Thread overview
Unicode, graphemes and D
Apr 05, 2012
bearophile
Apr 05, 2012
Dmitry Olshansky
Apr 05, 2012
stephan
Apr 05, 2012
Dmitry Olshansky
Apr 05, 2012
stephan
April 05, 2012
For people interested in a better Unicode handling in D, I have seen that Perl has some support for graphemes, /\X/ matches an extended grapheme cluster:

http://perldoc.perl.org/perl5120delta.html#Unicode-overhaul

http://perldoc.perl.org/perluniprops.html

Perl seems one of the best languages to manage Unicode (D and Go too are good): http://rosettacode.org/wiki/String_length#Grapheme_Length_2

Bye,
bearophile
April 05, 2012
On 05.04.2012 15:53, bearophile wrote:
> For people interested in a better Unicode handling in D, I have seen that Perl has some support for graphemes, /\X/ matches an extended grapheme cluster:
>
> http://perldoc.perl.org/perl5120delta.html#Unicode-overhaul
>
> http://perldoc.perl.org/perluniprops.html
>
> Perl seems one of the best languages to manage Unicode (D and Go too are good):
> http://rosettacode.org/wiki/String_length#Grapheme_Length_2
>
> Bye,
> bearophile

FYI
http://www.google-melange.com/gsoc/proposal/review/google/gsoc2012/dolsh/20002#

-- 
Dmitry Olshansky
April 05, 2012
>
> FYI
> http://www.google-melange.com/gsoc/proposal/review/google/gsoc2012/dolsh/20002#

Maybe helpful for your GSOC project: as part of a larger code base, we have implemented many standard Unicode algorithms (normalization; casefolding; graphemes; info like general category, Bidi class, joining type, etc.; ...).

The doc and source can be found at http://stephan.bitbucket.org/. As this was just a helper, it is not fully polished (but it works and is reasonably fast).
April 05, 2012
On 05.04.2012 18:56, stephan wrote:
>
>>
>> FYI
>> http://www.google-melange.com/gsoc/proposal/review/google/gsoc2012/dolsh/20002#
>>
>
> Maybe helpful for your GSOC project: as part of a larger code base, we
> have implemented many standard Unicode algorithms (normalization;
> casefolding; graphemes; info like general category, Bidi class, joining
> type, etc.; ...).
>
> The doc and source can be found at http://stephan.bitbucket.org/. As
> this was just a helper, it is not fully polished (but it works and is
> reasonably fast).

Nice.
I'll add a link to my proposal. Though I can use it iff the license is Boost compatible.

-- 
Dmitry Olshansky
April 05, 2012
On Thursday, 5 April 2012 at 16:17:46 UTC, Dmitry Olshansky wrote:
> Though I can use it iff the license is Boost compatible.
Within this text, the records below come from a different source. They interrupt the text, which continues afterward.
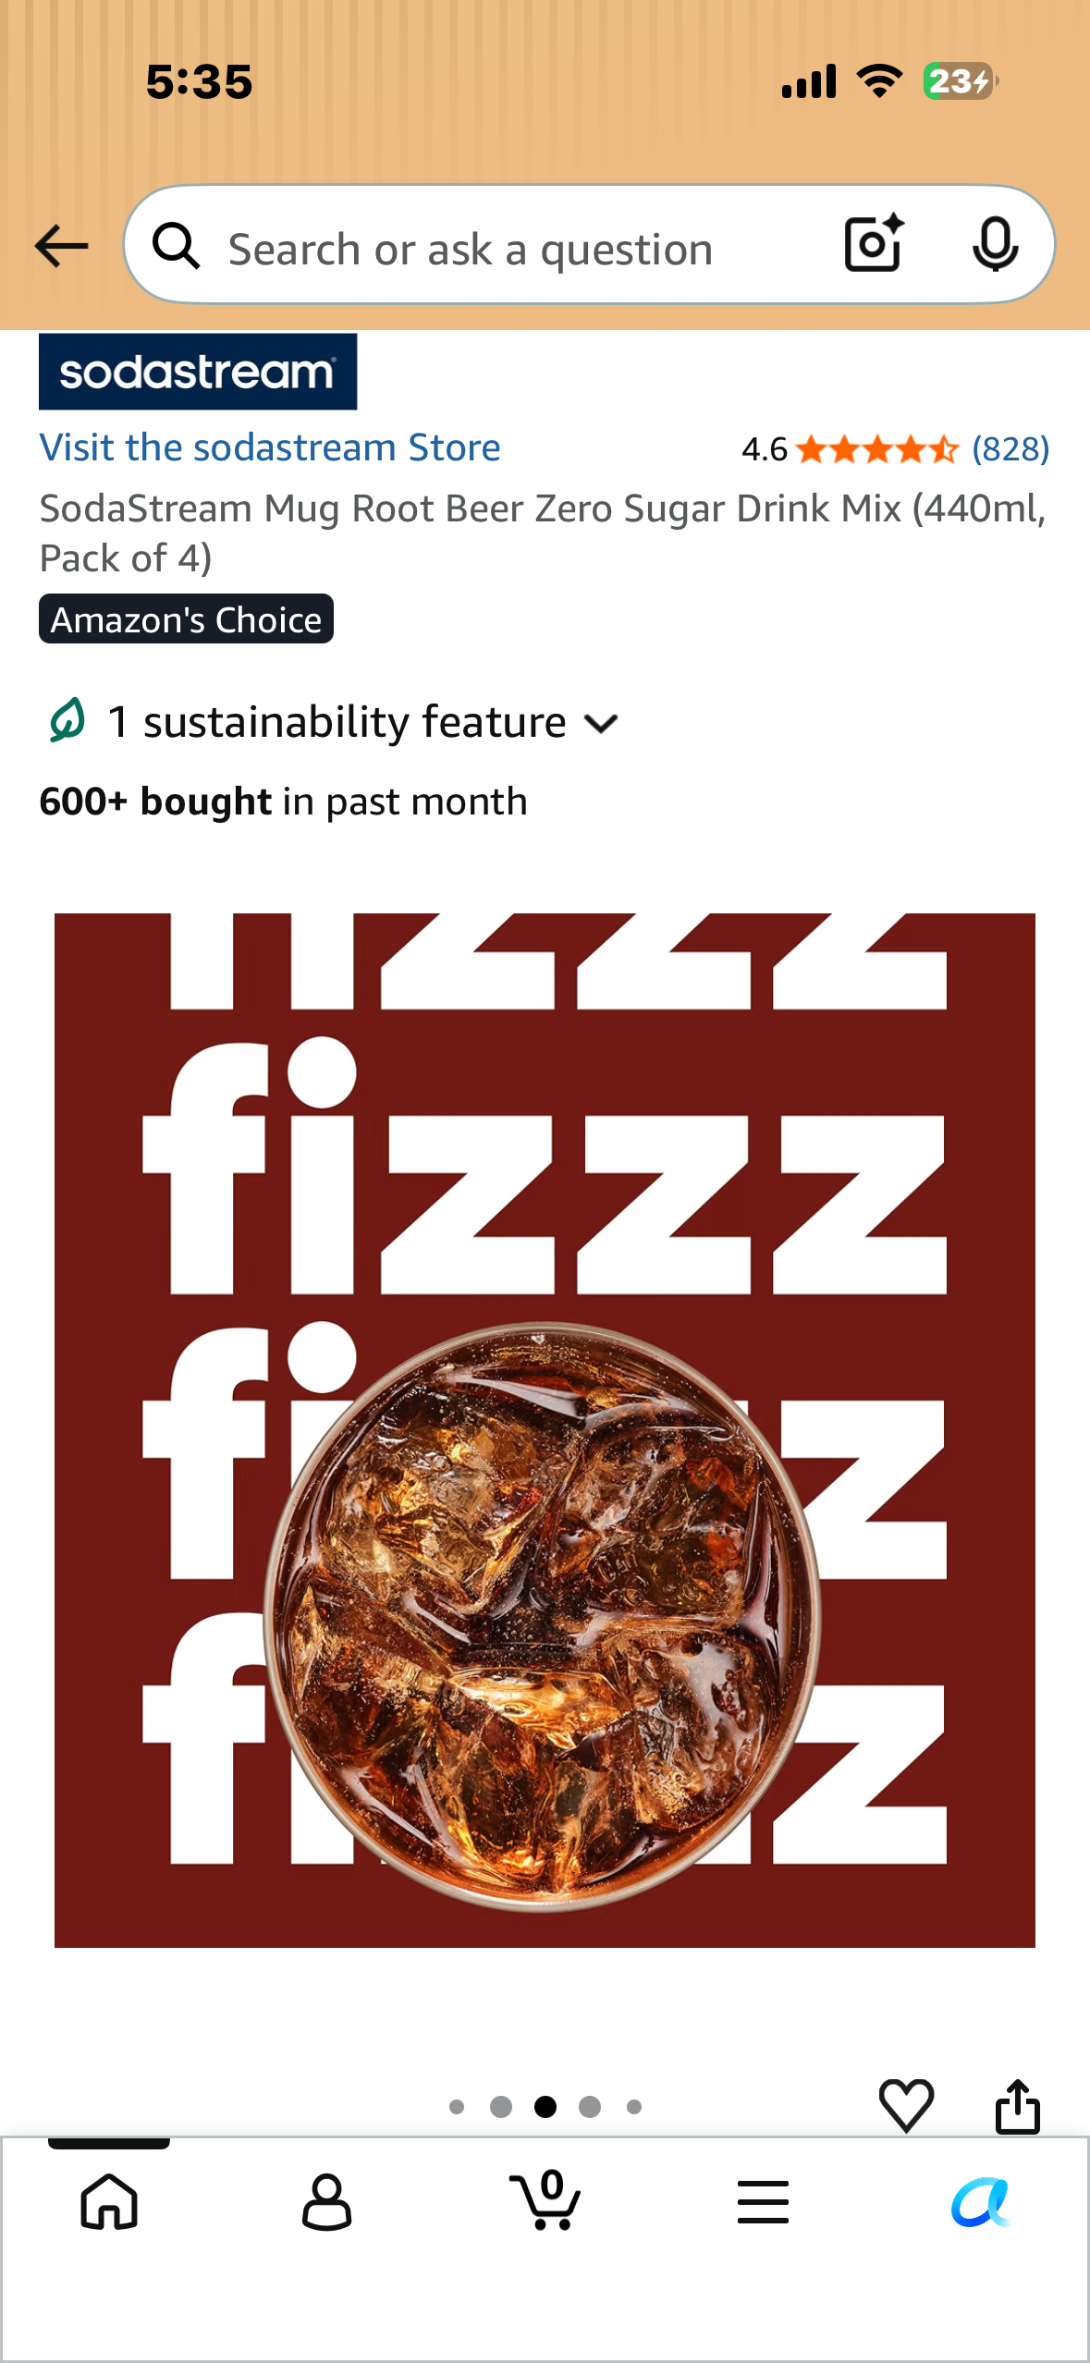1090x2363 pixels.
Task: Tap the Amazon's Choice badge
Action: 186,619
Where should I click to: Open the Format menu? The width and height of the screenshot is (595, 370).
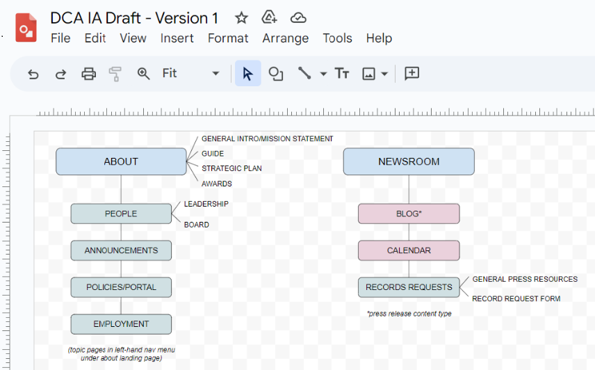pos(228,38)
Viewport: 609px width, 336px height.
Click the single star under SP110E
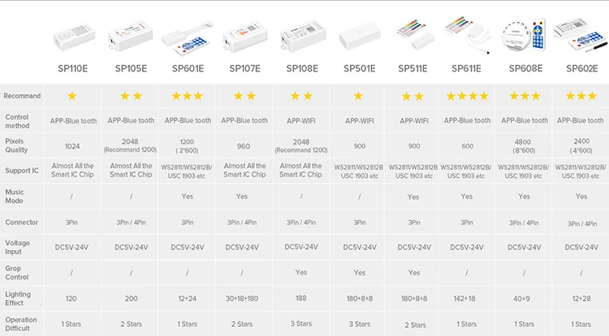tap(71, 97)
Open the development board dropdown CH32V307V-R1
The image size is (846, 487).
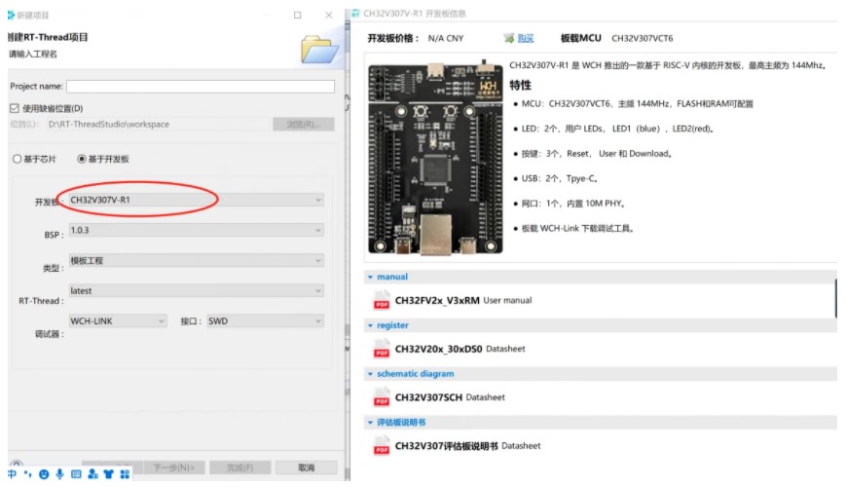197,200
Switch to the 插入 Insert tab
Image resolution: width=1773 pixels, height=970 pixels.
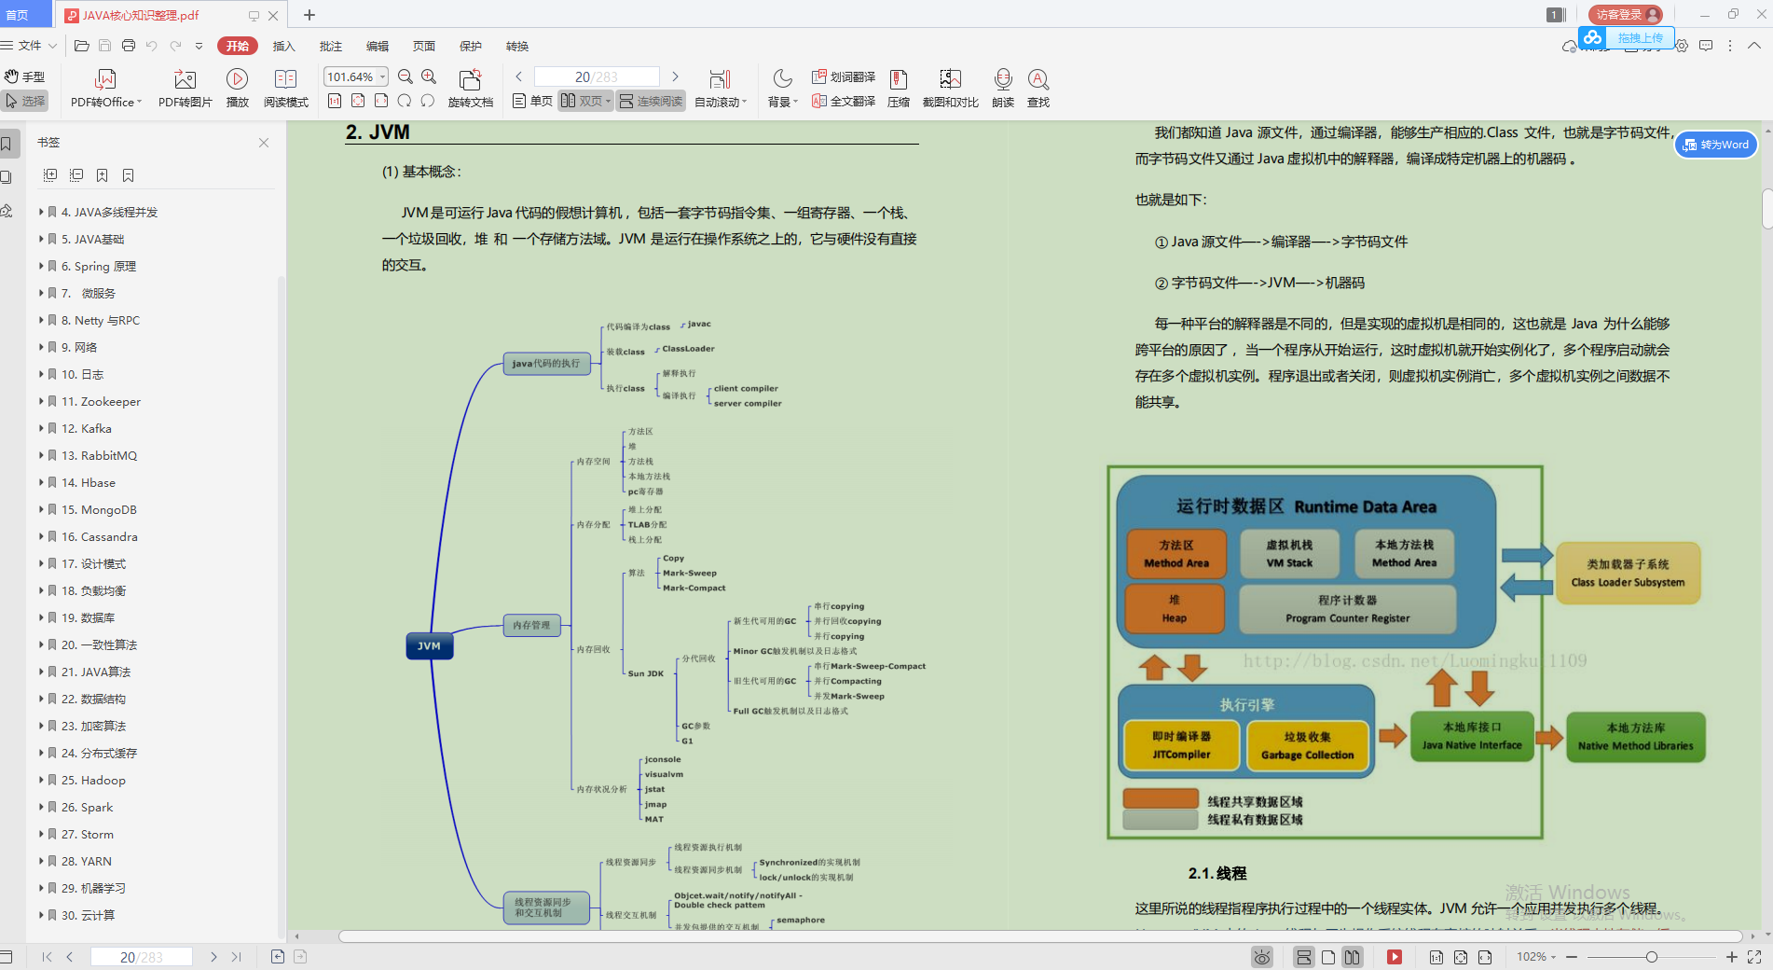tap(283, 46)
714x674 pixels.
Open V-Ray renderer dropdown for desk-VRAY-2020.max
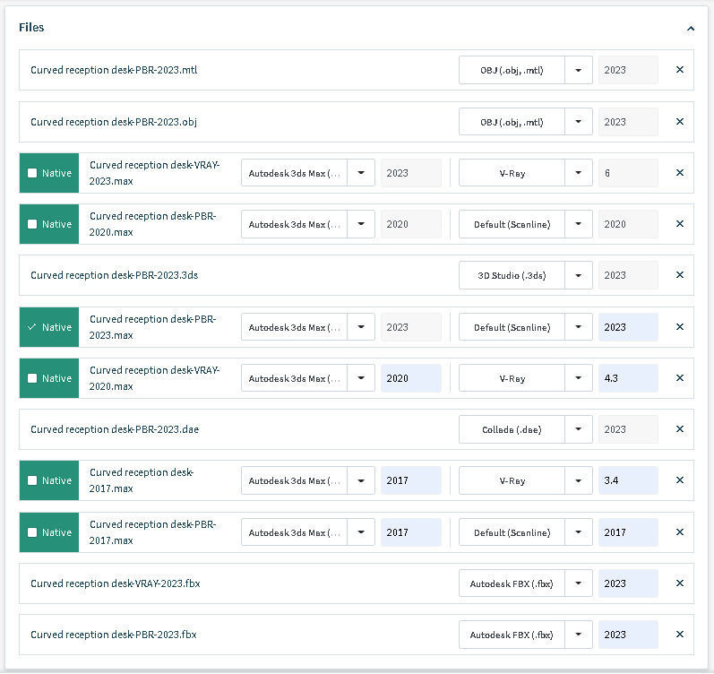pyautogui.click(x=579, y=378)
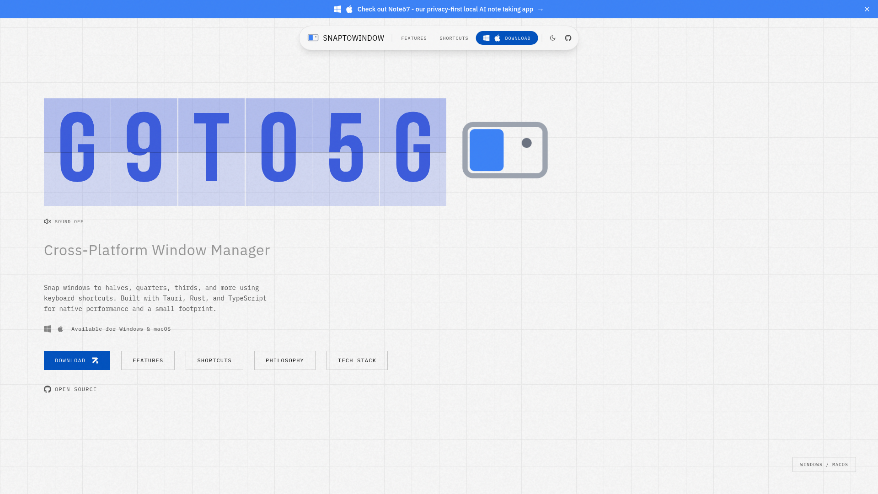The image size is (878, 494).
Task: Click the Windows logo in the top banner
Action: [x=337, y=9]
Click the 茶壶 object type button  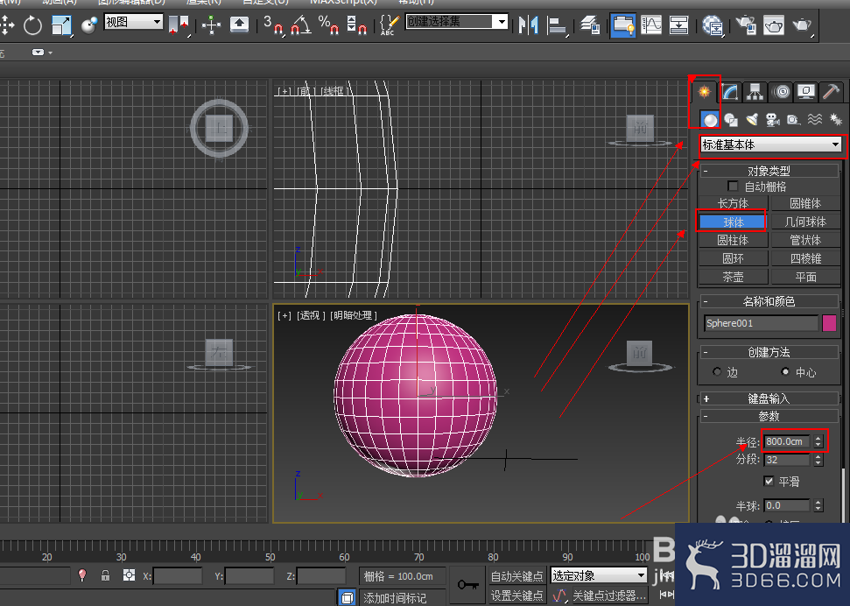733,277
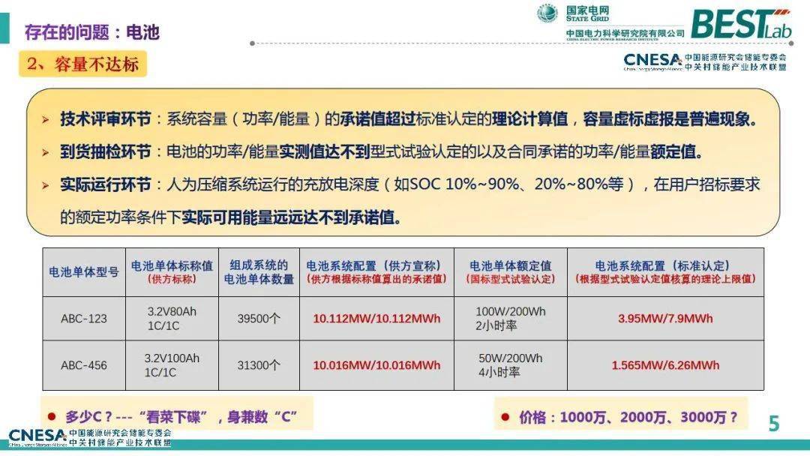Screen dimensions: 810x456
Task: Click the 3.2V100Ah 1C/1C cell
Action: pyautogui.click(x=172, y=365)
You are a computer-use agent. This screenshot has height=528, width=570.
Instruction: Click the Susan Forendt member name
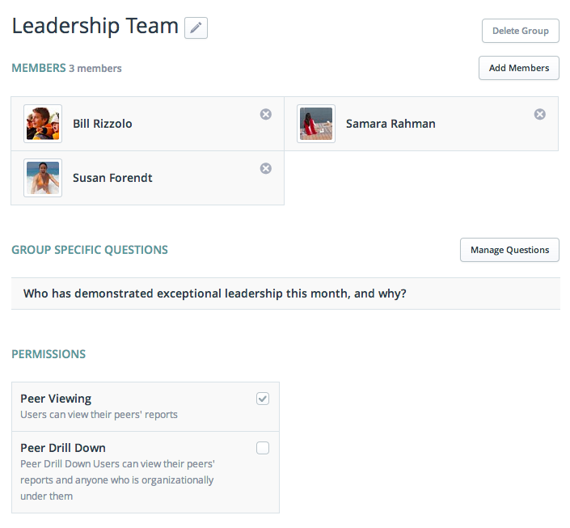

Ah, the licensing question. I am not a lawyer and I don't know much about copyright law. So you have to do your own research. But here is my view regarding the unicodedata.d license situation.

Our code is Boost licensed. It is however not a clean-room installation. Although almost all algorithms and data structures are different and there is minimal (and clearly marked) direct copying, we have looked quite a bit at the ICU implementation (and its predecessors) for inspiration. The ICU license is very permissive, hence you should be ok here.

Furthermore, data files from the Unicode Consortium are part of the distribution. They are used in the "script mode" (version SCRIPT_DATA) to generate the relevant Unicode data in an appropriate format. Furthermore, they are used in the extensive unit tests (version ALL_UNIT_TESTS) for testing correctness against various test files and derived property files. Again, the data files have a very permissive license.

Let me know if I can be of any help.